Es el Señor quien da el primer paso, el que se autoinvita a hospedarse, el que nos ofrece su amistad. Pero también es cierto que el hombre, como Zaqueo, ha de buscarle. El distinguido funcionario Zaqueo pierde la vergüenza, su dignidad, y como un chiquillo trepa y se sube a la higuera.

Hay en el encuentro de Zaqueo con Jesús una actitud sorprendente. Jesús no le ha reprendido por nada, no le ha reprochado sus latrocinios, no le ha invitado a confesar sus incontables saqueos a la gente, ni le apremia a que cambie de vida. Es él quien, al experimentar el amor gratuito y generoso, la magnanimidad del corazón del rabí de Nazaret, se siente avergonzado de sí mismo, se ve miserable, siente náuseas de su propio pecado y lo vomita. Nadie le ha pedido nada; le sale espontáneo del corazón: "Mira, Señor, la mitad de mis bienes se la doy a los pobres; y si de alguno me he aprovechado, le restituiré cuatro veces más". La experiencia del amor gratuito de Jesús le impulsa espontáneamente al amor gratuito a los demás. No se puede tener la experiencia profunda de ser amado gratuitamente sin sentir el impulso a amar gratuita-mente al pariente cascarrabias, al egoísta, al aprovechado, al tío o la tia cargoso, al que no ha hecho nada por ti. La experiencia de ser amado gratuitamente impele a tomar la delantera en ofrecer amor, amistad, ayuda. Zaqueo antes esquilmaba, ahora comparte; antes vivía aislado, atrincherado en su dinero, ahora dice "nosotros".
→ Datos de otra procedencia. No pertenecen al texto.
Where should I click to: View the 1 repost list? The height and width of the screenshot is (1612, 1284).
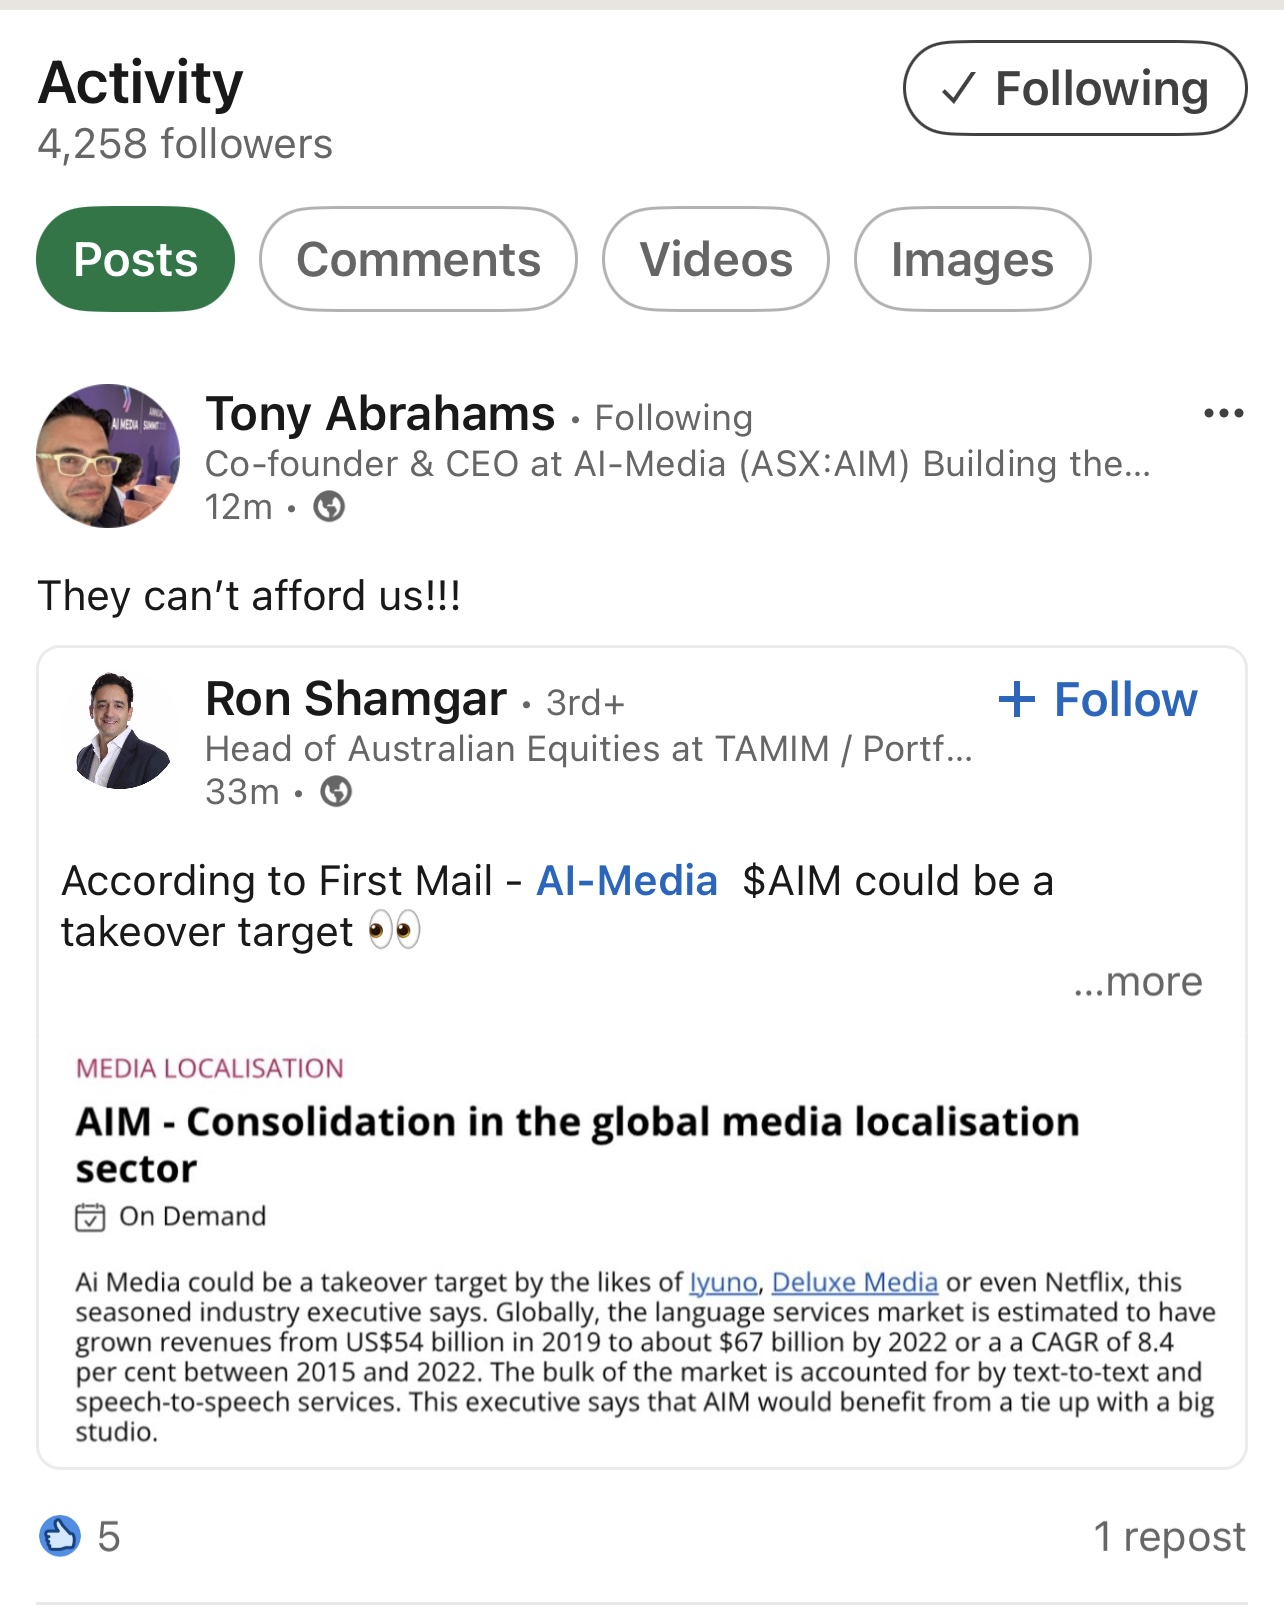(x=1169, y=1536)
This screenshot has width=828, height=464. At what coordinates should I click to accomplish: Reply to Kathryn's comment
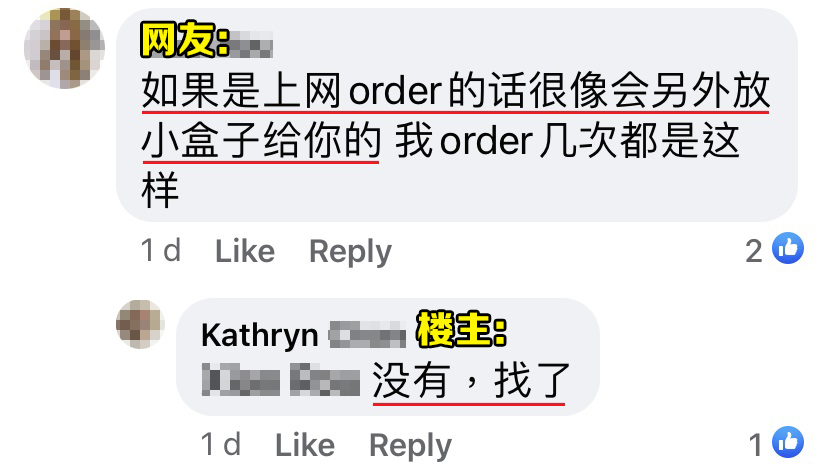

La conversión de Zaqueo no es intimista, sino que tiene una proyección social. Y, además, apenas le duele el desprendimiento. Ha encontrado la perla preciosa, el tesoro (Mt 13,44), y por eso se desprende de todo para adquirirlos. En él se cumple lo que, dieciséis siglos más tarde, escribiría Teresa de Jesús: "Al que a Dios tiene, nada le falta. Sólo Dios basta".

Si el hombre se aferra a sus cosas, si no ha aprendido a amar con generosidad a los demás, si la conversión y la práctica religiosa no pasa por el bolsillo, es que ésta todavía no se ha producido, es señal de que Jesús no llena todavía la vida del cristiano. "Creer es compartir", repite monseñor Casaldáliga. "Compartir" es expresión y camino de verdadera conversión.

Porque el encuentro con el Señor supone para Zaqueo el hallazgo del tesoro de la perla preciosa del Reino, porque supone empezar una vida nueva, por eso siente la necesidad de celebrarlo, de compartir su alegría porque no le cabe dentro. No se pone a lamentar los bienes económicos de los que se desprende, sino a festejar los bienes del espíritu que Jesús de Nazaret le ha proporcionado, sobre todo, su amistad. La comida festiva simboliza el banquete del Reino al cual se ha incorporado por la conversión.

Zaqueo no cabía en sí porque Jesús le había honrado sentándose a su mesa. Nuestra dicha es mucho mayor: Es el Señor quien se sienta a compartir su cuerpo y sangre. Brindemos felices con la sangre de la Nueva Alianza, brindemos por nuestra amistad con el Señor, por nuestra amistad mutua, porque somos comensales del banquete del Reino.